* _BRIEF_:
Exactly as written, return every line of the data below.

Collected data:
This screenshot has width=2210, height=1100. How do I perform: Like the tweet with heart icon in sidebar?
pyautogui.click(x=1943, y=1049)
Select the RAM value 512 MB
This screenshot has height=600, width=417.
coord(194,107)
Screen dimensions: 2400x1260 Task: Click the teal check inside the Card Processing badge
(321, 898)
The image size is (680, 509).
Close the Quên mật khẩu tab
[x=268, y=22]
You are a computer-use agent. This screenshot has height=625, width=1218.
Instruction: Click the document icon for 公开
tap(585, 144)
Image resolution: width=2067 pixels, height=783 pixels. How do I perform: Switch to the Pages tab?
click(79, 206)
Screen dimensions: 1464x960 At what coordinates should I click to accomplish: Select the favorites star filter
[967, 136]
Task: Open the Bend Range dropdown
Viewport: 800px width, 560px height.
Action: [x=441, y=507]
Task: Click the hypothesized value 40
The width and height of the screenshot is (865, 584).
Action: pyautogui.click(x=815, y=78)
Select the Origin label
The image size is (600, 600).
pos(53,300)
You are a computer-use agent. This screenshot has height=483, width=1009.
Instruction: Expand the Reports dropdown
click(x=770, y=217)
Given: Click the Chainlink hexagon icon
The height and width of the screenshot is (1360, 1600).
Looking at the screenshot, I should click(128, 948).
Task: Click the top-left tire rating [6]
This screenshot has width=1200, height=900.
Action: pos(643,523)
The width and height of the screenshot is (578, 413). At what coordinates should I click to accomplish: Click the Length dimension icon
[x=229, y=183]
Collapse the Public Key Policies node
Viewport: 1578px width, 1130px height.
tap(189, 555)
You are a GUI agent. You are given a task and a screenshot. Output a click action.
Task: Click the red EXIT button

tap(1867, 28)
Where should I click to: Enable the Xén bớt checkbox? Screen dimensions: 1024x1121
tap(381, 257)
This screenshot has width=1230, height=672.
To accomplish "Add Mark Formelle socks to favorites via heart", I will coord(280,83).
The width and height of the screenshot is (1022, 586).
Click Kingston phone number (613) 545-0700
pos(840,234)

* _TASK ANSWER_:
This screenshot has width=2210, height=1100. How do I perform: Like the tweet with heart icon in sidebar?
pyautogui.click(x=1943, y=1049)
Select the RAM value 512 MB
This screenshot has height=600, width=417.
coord(194,107)
Screen dimensions: 2400x1260 Task: Click the teal check inside the Card Processing badge
(321, 898)
The image size is (680, 509).
Close the Quên mật khẩu tab
[x=268, y=22]
You are a computer-use agent. This screenshot has height=625, width=1218.
Instruction: Click the document icon for 公开
tap(585, 144)
Image resolution: width=2067 pixels, height=783 pixels. How do I perform: Switch to the Pages tab?
click(79, 206)
Screen dimensions: 1464x960 At what coordinates should I click to accomplish: Select the favorites star filter
[967, 136]
Task: Open the Bend Range dropdown
Viewport: 800px width, 560px height.
Action: [x=441, y=507]
Task: Click the hypothesized value 40
The width and height of the screenshot is (865, 584).
Action: pyautogui.click(x=815, y=78)
Select the Origin label
The image size is (600, 600).
pos(53,300)
You are a computer-use agent. This screenshot has height=483, width=1009.
Instruction: Expand the Reports dropdown
click(x=770, y=217)
Given: Click the Chainlink hexagon icon
The height and width of the screenshot is (1360, 1600).
Looking at the screenshot, I should click(128, 948).
Task: Click the top-left tire rating [6]
This screenshot has width=1200, height=900.
Action: pos(643,523)
The width and height of the screenshot is (578, 413). At what coordinates should I click to accomplish: Click the Length dimension icon
[x=229, y=183]
Collapse the Public Key Policies node
Viewport: 1578px width, 1130px height.
tap(189, 555)
You are a GUI agent. You are given a task and a screenshot. Output a click action.
Task: Click the red EXIT button

tap(1867, 28)
Where should I click to: Enable the Xén bớt checkbox? Screen dimensions: 1024x1121
tap(381, 257)
This screenshot has width=1230, height=672.
To accomplish "Add Mark Formelle socks to favorites via heart", I will coord(280,83).
The width and height of the screenshot is (1022, 586).
Click Kingston phone number (613) 545-0700
pos(840,234)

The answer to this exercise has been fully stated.